Understand each other’s emotional love language does not mean our marriage is challenge-free, or we have it all figured out, (especially since we’ve added three strong-willed, high spirited kids to the mix) but it does give us a road map to go by when we get caught up in the craziness of our life.  

It is that simple? Of course not.  

We still have our days.  Like when Jeff’s been gone and I’ve been driving the kids in all different directions, dinner’s not ready, the dog hasn’t been walked, everyone has practice or a game, and there are no clean uniforms.  

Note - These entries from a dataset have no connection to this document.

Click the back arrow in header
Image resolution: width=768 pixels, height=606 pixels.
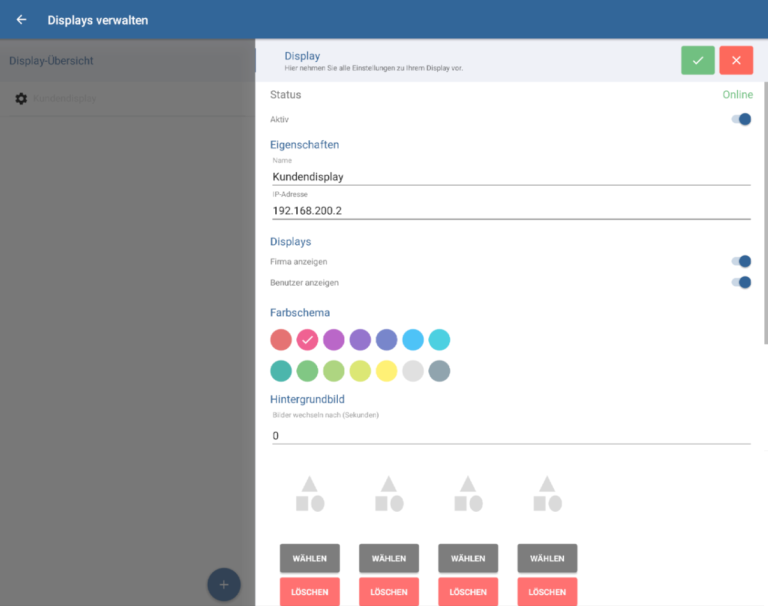pyautogui.click(x=21, y=20)
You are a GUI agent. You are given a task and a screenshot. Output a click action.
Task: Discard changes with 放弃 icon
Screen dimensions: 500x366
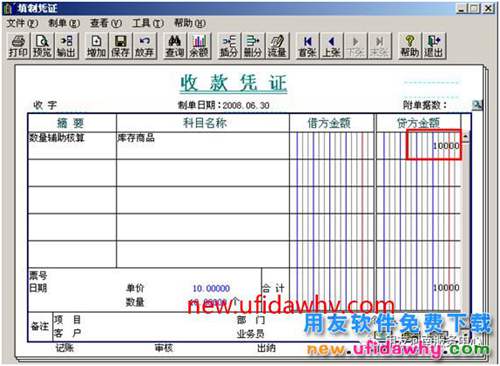click(x=144, y=46)
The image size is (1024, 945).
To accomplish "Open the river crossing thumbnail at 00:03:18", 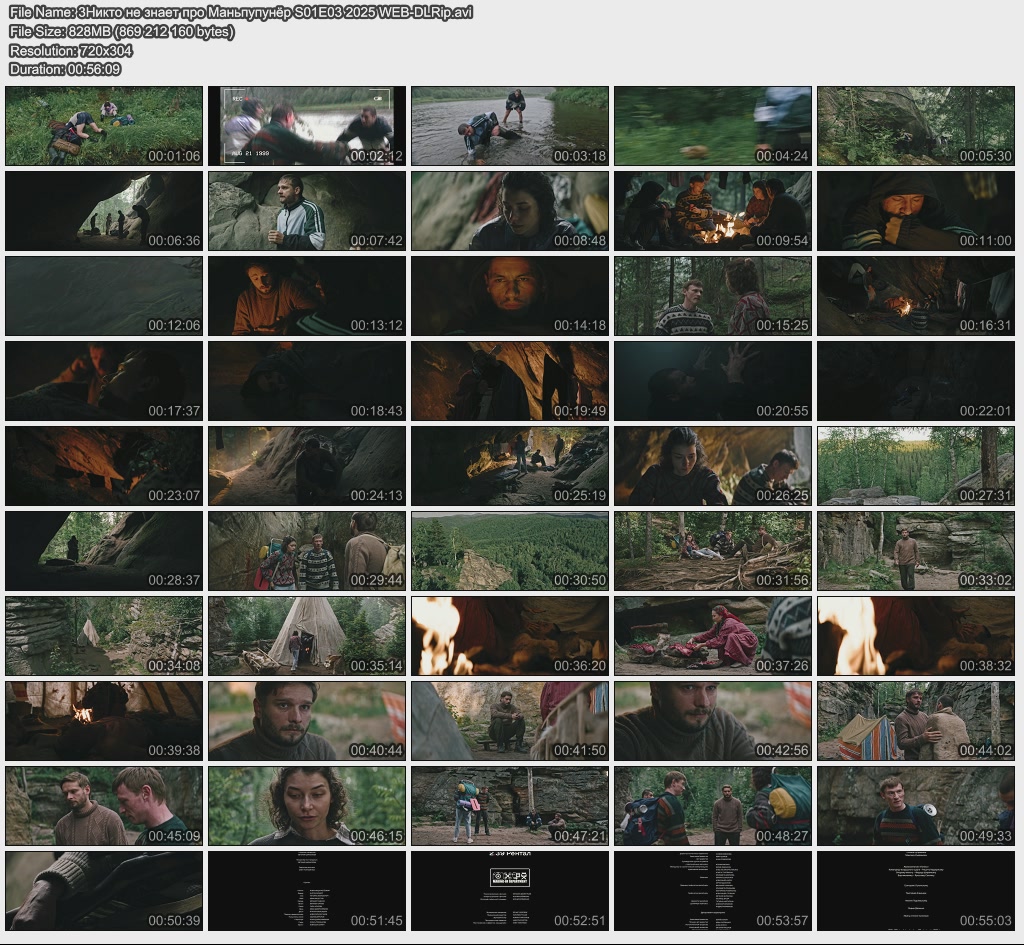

Then there are those times when the dishes are still sitting in the sink from breakfast, the laundry is overflowing, homework hasn’t been touched, field trip forms are missing, the floors are sticky with patches of who-knows-what, and I’m trying hard not to trip over the last thread I am hanging on by. 

On those days, when I am trying to regain my footing, Jeff knows he can gently take my hand and go for a quiet walk together to hear my heart.  And through this simple act, the pace of my heart rate lowers, my tank refills and I’m reassured of his love for me.  

This didn’t happen by accident or overnight. It has taken us both time and a deep desire to invest in each other and our marriage. Sometimes we don’t do as good of a job of filling each other’s love tanks.

But, we have discovered over the years that keeping this simple idea in mind has helped immensely in keeping this Vermont-girl and Southern-boy…walking hand-in-hand.  

Now, if ya’ll excuse me…I’m fixin’ to make Jeff a sandwich and then I am going to thank Jesus for all He has done for me.